Tasks and exercises:
1. In the Yucca Mountain column, rewrite the passage starting with "John Locher /" and going on through "celebrate too soon.", putting "residents of Nevada" everywhere "Nevadans" appears.
2. Answer these questions from the Yucca Mountain column:
(a) In what year did the Department of Energy announce that the proposed repository project was unworkable?
(b) Where did some opponents hold a celebration for the seemingly dead project?
(c) How many years of battle does the column say have taught its writers not to celebrate too soon?
3. Continue the Yucca Mountain column with the next few paragraphs.

Las Vegas Sun

March 29, 2024

Guest column:

It’s premature to celebrate the end of Yucca Mountain

Yucca Mountain Tour

John Locher / AP

Train tracks are seen through Yucca Mountain during a congressional tour Thursday, April 9, 2015, near Mercury.

In 2010, the Department of Energy announced that the proposed Yucca Mountain repository project was unworkable. Federal authorities filed notice with the Nuclear Regulatory Commission to rescind the license application, and Nevadans cheered.

Some of us even held a wake for the seemingly dead project, and celebrated at a major Las Vegas resort. But we were premature.

Now, 10 years later, President Donald Trump has tweeted that he has heard Nevadans and his administration is committed to exploring innovative approaches to nuclear waste disposal. All of the major contenders for the Democratic presidential nomination are also opposed to Yucca Mountain, and we are receiving congratulatory messages.

But 30 years of battle has taught us not to celebrate too soon.

The United States does not know how to safely, permanently dispose of high-level nuclear waste or irradiated fuel from nuclear power plants. There have been commissions and generic studies, but Yucca Mountain doesn’t die. It always looms as the fallback position.

Dataset items:
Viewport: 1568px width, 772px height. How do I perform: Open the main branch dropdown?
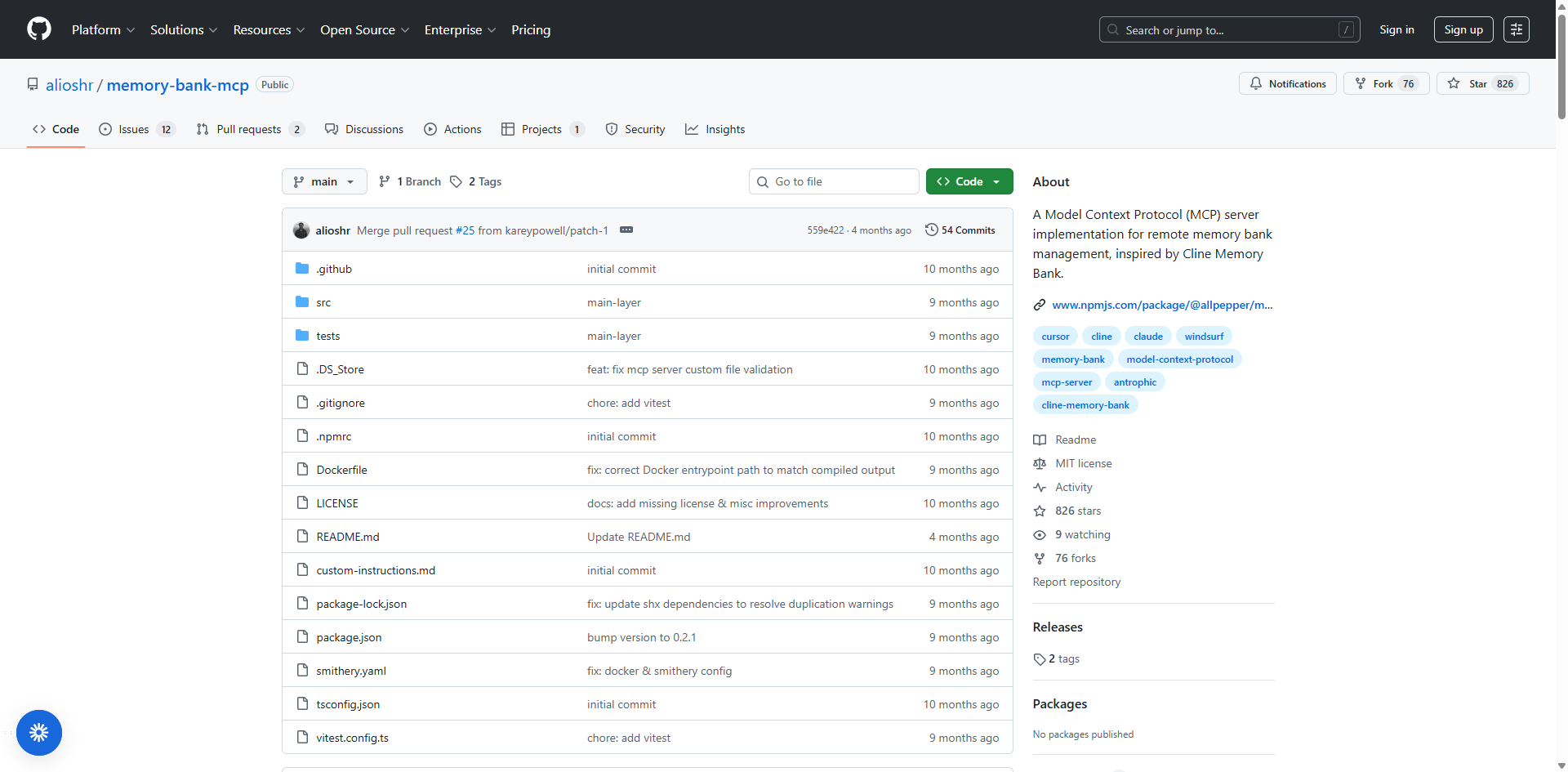324,181
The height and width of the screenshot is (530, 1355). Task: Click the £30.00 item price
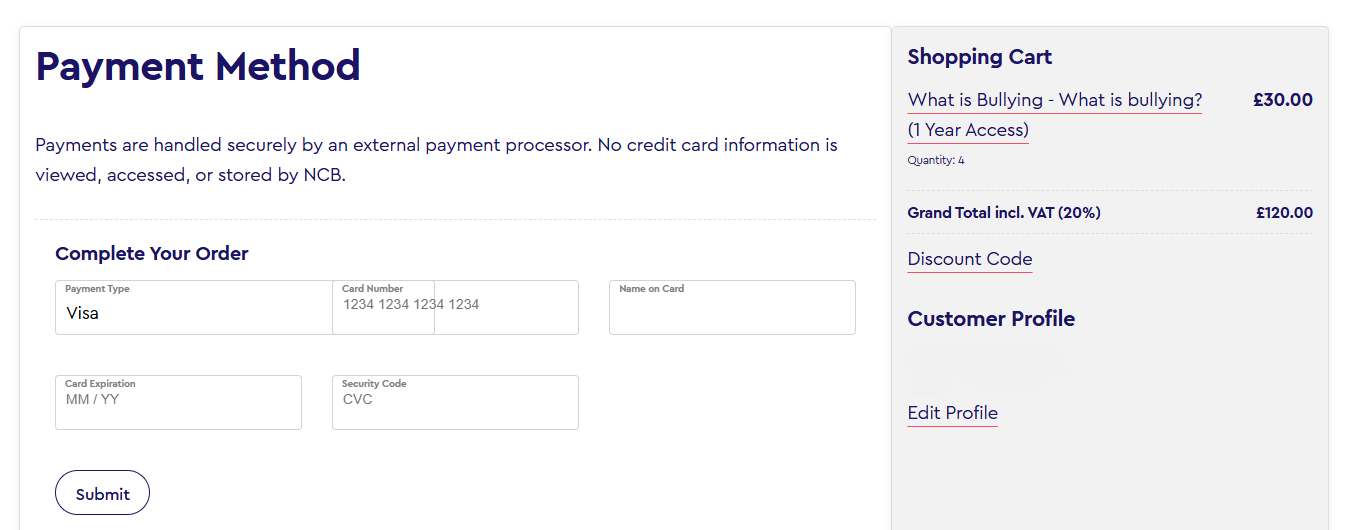tap(1282, 100)

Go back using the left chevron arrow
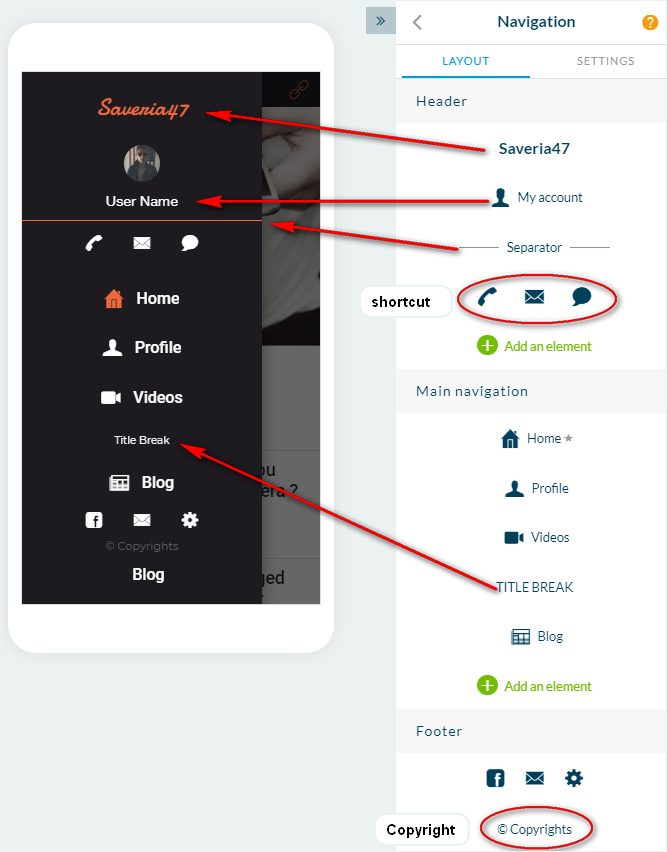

Answers for the tasks:
1.
John Locher / AP

Train tracks are seen through Yucca Mountain during a congressional tour Thursday, April 9, 2015, near Mercury.

In 2010, the Department of Energy announced that the proposed Yucca Mountain repository project was unworkable. Federal authorities filed notice with the Nuclear Regulatory Commission to rescind the license application, and residents of Nevada cheered.

Some of us even held a wake for the seemingly dead project, and celebrated at a major Las Vegas resort. But we were premature.

Now, 10 years later, President Donald Trump has tweeted that he has heard residents of Nevada and his administration is committed to exploring innovative approaches to nuclear waste disposal. All of the major contenders for the Democratic presidential nomination are also opposed to Yucca Mountain, and we are receiving congratulatory messages.

But 30 years of battle has taught us not to celebrate too soon.

2.
(a) 2010
(b) At a major Las Vegas resort
(c) 30 years

3.
At the same time, there are those who, through some sort of misplaced “we can do anything” attitude, have adopted the notion that nuclear waste is a resource. It isn’t. Trying to process it into new fuel is costly and just makes more waste. The obsession to do something, anything with the waste is like a terrible addiction that prevents us from looking for needed new directions to safely dispose of nuclear waste.

Many years ago, the U.S. did reprocess spent nuclear fuel to extract plutonium for producing nuclear weapons. The sites where reprocessing was done are now the equivalent of Superfund sites, with a case in point being Hanford, Wash., where full cleanup is unachievable. Reprocessing activities in other countries have also led to horrible pollution and contamination problems such as radiation releases into the Irish Sea.

The battle against nuclear waste in Nevada will not stop until Congress kicks its own Yucca Mountain habit. Like reprocessing, a repository inside the mountain will fail, requiring a cleanup that is impossible and wasting the money that ratepayers have paid for a successful disposal program.

A repository at Yucca Mountain is also wildly expensive, simply because the site is not capable of isolating the waste. Yucca Mountain is a ridge of material produced by the eruptions of nearby ancient volcanoes. The rock is full of fractures in a heavily faulted region. The Department of Energy managers used to refer to it as a “block of rock” until studies clearly showed that it was not.

Every aspect of the Yucca Mountain project is far more expensive than other sites would be. For starters, there is no way to reach the site by rail until more than 300 miles of new tracks are laid. And unlike other places in the country, those tracks would have to go over, under, through or around seven mountain ranges. That’s after the waste had made it across the country, on old infrastructure seriously in need of repair or replacement.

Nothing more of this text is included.